Make sure you weave it into:
- The headline
- The meta-title
- The meta-description
- Twice in the body of the article
Do this and you will have created the perfect landing page for your competitor’s brandname.
There’s no reason why you cannot be a little creative with the truth here.
You can release a news story saying a member of staff’s just joined, even if they’ve been on your books for months.
N.B. In case it’s not obvious — I would advise against claiming an employee has worked somewhere they haven’t.
N.B.2 Make sure you don’t actually link to your competitor’s website…
If you already have a strong site, the page might already show up on SERP1 without any help.
If not, you might want to do some light linking building to it. Syndicate some content, do some social bookmarking, whatever.
Don’t forget to share it through the normal social media channels; Facebook, Twitter, LinkedIn etc.
If the page ranks then great, if not, no biggie.
Don’t lose any sleep if it doesn’t rank and by no means make it your number one priority.
Just keep an eye on your analytics and see if any traffic lands on your site through your competitor’s business name.

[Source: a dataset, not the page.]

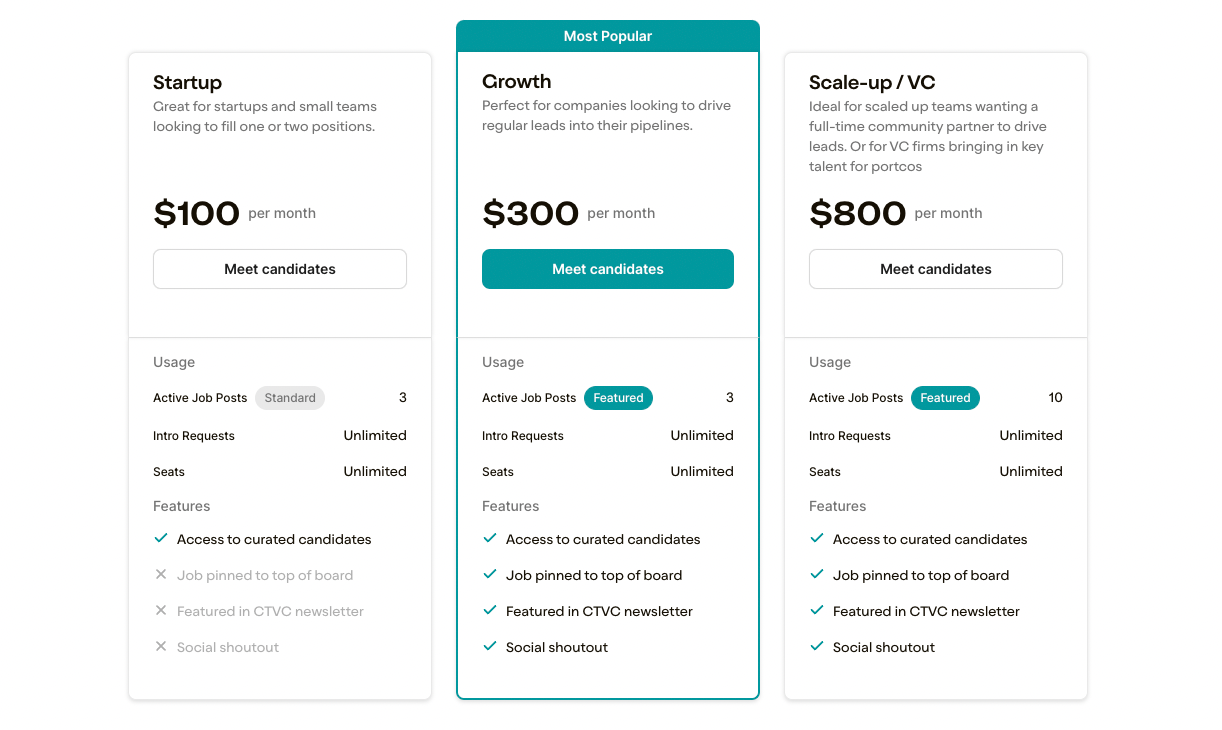The height and width of the screenshot is (730, 1222).
Task: Click checkmark by Growth's Featured in CTVC newsletter
Action: coord(490,610)
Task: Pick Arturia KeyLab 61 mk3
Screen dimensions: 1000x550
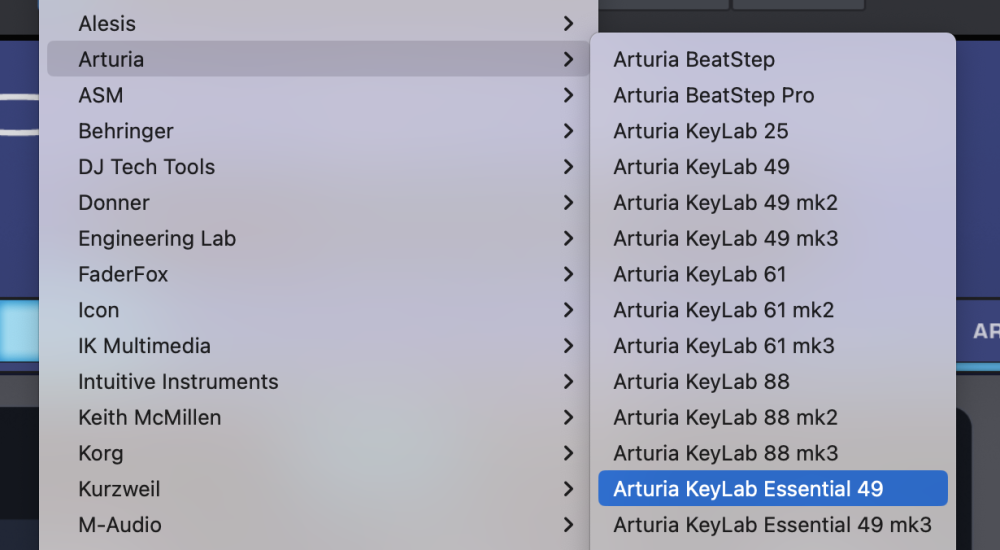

The bounce rate here will tell you how many of these visitor’s liked the cut of your site’s jib.
Why do it?
By being there on their results page, you make the searcher aware of your business’ presence.
This can only be a good thing in terms of your business.
People don’t systematically work their way through each search results, which is why Google often emphasises the need for diversity.
Ranking number one is great, but it’s not the be-all and end-all.
Your competitor’s business name may be the only one the searcher’s aware of; a starting point for researching the options available for that service in your industry.
Your meta-title may just catch their attention and all of a sudden they’re rooting around your other news stories, your company blog, your previous client list.
Although it is highly unlikely you’ll rank above your competitors for their brand name, if you can put yourself on that all important SERP1, then you may grab their attention and plant a seed.
The beauty of this is you have absolutely nothing to lose. It is by no means the end of the world if you don’t rank, it’s just an added bonus if you do.
Post By Michael Smith (31 Posts)
Last updated by Michael Smith at .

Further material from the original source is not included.